> Source data:
☆ ☆ ☆ ☆ ☆ ☆ ☆
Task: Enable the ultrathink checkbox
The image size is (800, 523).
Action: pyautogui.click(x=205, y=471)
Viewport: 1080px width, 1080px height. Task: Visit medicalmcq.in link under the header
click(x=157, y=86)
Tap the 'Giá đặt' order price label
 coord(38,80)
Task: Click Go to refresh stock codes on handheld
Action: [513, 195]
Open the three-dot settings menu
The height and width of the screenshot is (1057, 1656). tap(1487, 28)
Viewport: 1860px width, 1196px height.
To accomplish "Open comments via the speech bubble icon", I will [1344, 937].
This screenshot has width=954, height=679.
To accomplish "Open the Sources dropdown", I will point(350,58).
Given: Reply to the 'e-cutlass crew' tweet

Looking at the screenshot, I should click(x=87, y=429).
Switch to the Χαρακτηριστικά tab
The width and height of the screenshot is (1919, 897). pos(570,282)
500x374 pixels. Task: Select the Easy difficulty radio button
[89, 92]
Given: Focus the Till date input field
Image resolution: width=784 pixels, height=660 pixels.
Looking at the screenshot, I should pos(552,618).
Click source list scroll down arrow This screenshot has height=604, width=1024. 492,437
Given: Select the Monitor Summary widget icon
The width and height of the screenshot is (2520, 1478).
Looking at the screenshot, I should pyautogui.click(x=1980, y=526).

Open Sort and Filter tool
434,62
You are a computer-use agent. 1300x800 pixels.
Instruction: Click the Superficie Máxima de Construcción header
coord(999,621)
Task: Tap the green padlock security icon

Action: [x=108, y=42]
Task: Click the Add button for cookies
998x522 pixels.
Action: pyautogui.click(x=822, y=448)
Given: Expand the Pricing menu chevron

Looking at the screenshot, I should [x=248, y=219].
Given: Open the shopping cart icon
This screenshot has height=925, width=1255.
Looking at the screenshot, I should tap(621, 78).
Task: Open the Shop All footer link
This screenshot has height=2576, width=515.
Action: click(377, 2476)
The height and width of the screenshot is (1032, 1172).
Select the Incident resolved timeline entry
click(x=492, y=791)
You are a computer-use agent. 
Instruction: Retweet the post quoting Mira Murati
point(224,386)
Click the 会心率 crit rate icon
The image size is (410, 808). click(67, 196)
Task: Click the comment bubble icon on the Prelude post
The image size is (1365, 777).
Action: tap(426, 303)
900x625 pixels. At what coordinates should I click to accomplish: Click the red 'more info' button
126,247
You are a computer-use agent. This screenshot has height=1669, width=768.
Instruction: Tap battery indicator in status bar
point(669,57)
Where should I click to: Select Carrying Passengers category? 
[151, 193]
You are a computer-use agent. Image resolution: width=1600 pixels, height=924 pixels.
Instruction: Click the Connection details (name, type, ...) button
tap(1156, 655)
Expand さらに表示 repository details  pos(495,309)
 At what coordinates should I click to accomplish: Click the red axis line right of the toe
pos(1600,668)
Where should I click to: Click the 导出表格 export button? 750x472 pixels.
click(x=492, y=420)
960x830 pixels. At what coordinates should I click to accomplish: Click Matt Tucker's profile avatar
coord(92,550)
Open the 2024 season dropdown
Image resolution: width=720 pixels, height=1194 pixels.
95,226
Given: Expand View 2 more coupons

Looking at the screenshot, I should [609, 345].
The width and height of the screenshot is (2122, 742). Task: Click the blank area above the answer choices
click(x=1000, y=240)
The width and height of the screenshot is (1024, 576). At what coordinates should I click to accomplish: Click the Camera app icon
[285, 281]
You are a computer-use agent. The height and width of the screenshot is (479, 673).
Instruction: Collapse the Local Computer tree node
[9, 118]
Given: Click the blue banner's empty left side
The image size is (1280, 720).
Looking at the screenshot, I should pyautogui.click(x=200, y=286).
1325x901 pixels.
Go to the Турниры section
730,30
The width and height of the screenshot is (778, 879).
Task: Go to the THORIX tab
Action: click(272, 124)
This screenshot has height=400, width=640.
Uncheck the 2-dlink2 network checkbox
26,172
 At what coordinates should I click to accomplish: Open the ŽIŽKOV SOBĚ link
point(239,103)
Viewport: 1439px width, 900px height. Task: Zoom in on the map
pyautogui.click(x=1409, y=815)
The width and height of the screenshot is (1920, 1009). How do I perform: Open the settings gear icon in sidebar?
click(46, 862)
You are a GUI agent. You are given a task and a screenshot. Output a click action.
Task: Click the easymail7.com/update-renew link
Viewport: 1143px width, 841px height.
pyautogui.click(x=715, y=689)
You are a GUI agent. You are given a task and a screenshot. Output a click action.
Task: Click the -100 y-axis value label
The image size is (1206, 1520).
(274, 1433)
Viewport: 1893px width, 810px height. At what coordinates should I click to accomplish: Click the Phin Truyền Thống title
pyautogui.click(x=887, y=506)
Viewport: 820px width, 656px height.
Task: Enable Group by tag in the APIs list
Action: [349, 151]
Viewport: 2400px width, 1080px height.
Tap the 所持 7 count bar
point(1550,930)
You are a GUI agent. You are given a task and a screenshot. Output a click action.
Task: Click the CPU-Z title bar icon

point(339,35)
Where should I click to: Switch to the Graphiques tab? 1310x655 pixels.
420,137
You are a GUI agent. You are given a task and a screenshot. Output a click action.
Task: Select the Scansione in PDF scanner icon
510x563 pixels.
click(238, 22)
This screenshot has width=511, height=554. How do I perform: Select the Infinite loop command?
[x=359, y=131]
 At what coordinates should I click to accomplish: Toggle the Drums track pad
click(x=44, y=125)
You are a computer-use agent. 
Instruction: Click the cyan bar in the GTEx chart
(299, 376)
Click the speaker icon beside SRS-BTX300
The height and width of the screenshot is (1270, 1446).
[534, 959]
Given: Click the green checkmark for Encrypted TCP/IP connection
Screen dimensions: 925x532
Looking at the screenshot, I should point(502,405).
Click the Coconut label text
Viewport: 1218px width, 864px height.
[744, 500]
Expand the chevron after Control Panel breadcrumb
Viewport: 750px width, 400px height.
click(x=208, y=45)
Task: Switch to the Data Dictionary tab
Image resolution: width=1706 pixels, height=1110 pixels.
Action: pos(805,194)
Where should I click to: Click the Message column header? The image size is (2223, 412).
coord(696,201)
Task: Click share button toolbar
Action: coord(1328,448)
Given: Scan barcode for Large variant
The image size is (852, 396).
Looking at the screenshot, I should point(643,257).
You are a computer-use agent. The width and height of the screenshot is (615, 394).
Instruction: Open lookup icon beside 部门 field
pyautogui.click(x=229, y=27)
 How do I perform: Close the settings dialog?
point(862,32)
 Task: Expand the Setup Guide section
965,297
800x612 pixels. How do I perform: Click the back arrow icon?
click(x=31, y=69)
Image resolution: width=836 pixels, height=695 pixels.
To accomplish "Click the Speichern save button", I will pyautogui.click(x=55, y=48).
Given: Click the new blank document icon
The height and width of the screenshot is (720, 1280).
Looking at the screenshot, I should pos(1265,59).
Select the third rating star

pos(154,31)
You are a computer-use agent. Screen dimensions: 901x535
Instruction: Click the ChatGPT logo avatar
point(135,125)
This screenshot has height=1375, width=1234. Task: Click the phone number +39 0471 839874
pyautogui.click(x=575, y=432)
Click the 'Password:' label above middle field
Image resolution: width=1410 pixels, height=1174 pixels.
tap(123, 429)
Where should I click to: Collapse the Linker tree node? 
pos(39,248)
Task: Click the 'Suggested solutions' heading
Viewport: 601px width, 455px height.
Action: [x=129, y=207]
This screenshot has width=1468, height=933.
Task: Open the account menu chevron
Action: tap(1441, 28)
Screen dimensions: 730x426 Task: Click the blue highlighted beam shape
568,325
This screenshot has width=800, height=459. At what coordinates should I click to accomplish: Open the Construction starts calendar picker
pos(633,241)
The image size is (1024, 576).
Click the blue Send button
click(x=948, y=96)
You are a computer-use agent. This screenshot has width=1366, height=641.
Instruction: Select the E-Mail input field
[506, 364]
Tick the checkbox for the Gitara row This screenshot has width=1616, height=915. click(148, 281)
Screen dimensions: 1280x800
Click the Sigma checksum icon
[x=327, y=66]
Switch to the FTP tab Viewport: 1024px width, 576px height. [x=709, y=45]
☆ ☆ ☆ ☆ ☆ ☆ ☆
> Work required: In the entries above, find the line holding "This screenshot has width=511, height=554." and the line holding "Image resolution: width=836", then retype exactly those two lines and every line between them, and nothing else.

> Solution:
This screenshot has width=511, height=554. How do I perform: Select the Infinite loop command?
[x=359, y=131]
 At what coordinates should I click to accomplish: Toggle the Drums track pad
click(x=44, y=125)
You are a computer-use agent. 
Instruction: Click the cyan bar in the GTEx chart
(299, 376)
Click the speaker icon beside SRS-BTX300
The height and width of the screenshot is (1270, 1446).
[534, 959]
Given: Click the green checkmark for Encrypted TCP/IP connection
Screen dimensions: 925x532
Looking at the screenshot, I should point(502,405).
Click the Coconut label text
Viewport: 1218px width, 864px height.
[744, 500]
Expand the chevron after Control Panel breadcrumb
Viewport: 750px width, 400px height.
click(x=208, y=45)
Task: Switch to the Data Dictionary tab
Image resolution: width=1706 pixels, height=1110 pixels.
Action: pos(805,194)
Where should I click to: Click the Message column header? The image size is (2223, 412).
coord(696,201)
Task: Click share button toolbar
Action: coord(1328,448)
Given: Scan barcode for Large variant
The image size is (852, 396).
Looking at the screenshot, I should point(643,257).
You are a computer-use agent. The width and height of the screenshot is (615, 394).
Instruction: Open lookup icon beside 部门 field
pyautogui.click(x=229, y=27)
 How do I perform: Close the settings dialog?
point(862,32)
 Task: Expand the Setup Guide section
965,297
800x612 pixels. How do I perform: Click the back arrow icon?
click(x=31, y=69)
Image resolution: width=836 pixels, height=695 pixels.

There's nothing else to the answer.